These two questions are the lens we used when building Details. On the data side, every Recs query is routed through Vertex AI under our own Google Cloud project, authenticated with IAM rather than an API key, and Google's enterprise data-governance commitment for Vertex applies: no firm data is used to train the underlying models, no firm data is shared outside the project, and no human at Google reads it as part of standard operation. We don't hold long-term copies of the request content on our side either. The detail metadata that gets sent to the model exists for the duration of the request and nothing more. The firms using Details know exactly where their information goes and what happens to it after, which is the only acceptable answer for a tool that touches project work.

On the use-case side, Details doesn't ask engineers to figure anything out. The tool was built for one specific job: managing and applying the firm's detail library inside Revit. Recs, the AI engine inside Details, watches the active model and surfaces the firm's most relevant details automatically based on the system being designed, the equipment that's been placed, and the patterns of past work. There's no chat box, no prompt engineering, no learning curve. The engineer opens the panel and the right details are at the top. The other half of the workflow, dropping selected details onto sheets in a clean, template-compliant grid, finishes in one click. AI is doing real work in both halves, but the engineer never has to think about it. They see results, not a model.

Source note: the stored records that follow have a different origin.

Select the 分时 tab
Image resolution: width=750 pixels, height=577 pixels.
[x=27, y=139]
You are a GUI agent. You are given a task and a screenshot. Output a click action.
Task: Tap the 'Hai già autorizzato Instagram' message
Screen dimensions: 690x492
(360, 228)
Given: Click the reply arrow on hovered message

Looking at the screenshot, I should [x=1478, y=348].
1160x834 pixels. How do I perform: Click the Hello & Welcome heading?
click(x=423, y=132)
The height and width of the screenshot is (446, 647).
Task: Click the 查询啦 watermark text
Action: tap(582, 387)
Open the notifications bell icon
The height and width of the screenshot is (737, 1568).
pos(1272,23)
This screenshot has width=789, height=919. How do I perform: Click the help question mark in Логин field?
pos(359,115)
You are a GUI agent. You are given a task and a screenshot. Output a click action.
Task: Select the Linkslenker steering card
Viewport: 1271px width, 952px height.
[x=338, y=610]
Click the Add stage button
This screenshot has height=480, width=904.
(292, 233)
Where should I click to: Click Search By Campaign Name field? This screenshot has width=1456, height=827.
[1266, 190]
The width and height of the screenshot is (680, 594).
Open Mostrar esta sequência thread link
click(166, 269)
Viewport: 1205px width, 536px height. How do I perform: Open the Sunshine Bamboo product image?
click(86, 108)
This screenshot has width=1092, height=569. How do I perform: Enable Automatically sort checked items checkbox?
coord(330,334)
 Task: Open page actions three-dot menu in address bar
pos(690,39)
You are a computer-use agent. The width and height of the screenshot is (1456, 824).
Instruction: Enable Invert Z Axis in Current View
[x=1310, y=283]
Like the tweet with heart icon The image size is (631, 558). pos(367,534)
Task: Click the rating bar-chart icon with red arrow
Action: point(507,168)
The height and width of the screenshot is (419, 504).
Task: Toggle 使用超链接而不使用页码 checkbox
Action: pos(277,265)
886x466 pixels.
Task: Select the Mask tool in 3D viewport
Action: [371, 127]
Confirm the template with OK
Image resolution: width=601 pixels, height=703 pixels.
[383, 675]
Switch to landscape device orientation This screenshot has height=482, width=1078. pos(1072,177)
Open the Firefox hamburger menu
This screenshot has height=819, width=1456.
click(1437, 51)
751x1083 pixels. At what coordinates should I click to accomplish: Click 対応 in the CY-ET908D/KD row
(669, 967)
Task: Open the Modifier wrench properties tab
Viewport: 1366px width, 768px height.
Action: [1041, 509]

This is what AI usage in an MEP firm should look like in 2026. The firms that get it right will be the ones that refuse to deploy tools that train on their work and refuse to deploy tools that don't know what job they're doing. The ones that get it wrong will spend the next two years subsidizing model training with their project archive while their engineers try to invent workflows that the tool never actually delivered. The two questions are simple. The downside of skipping them is large.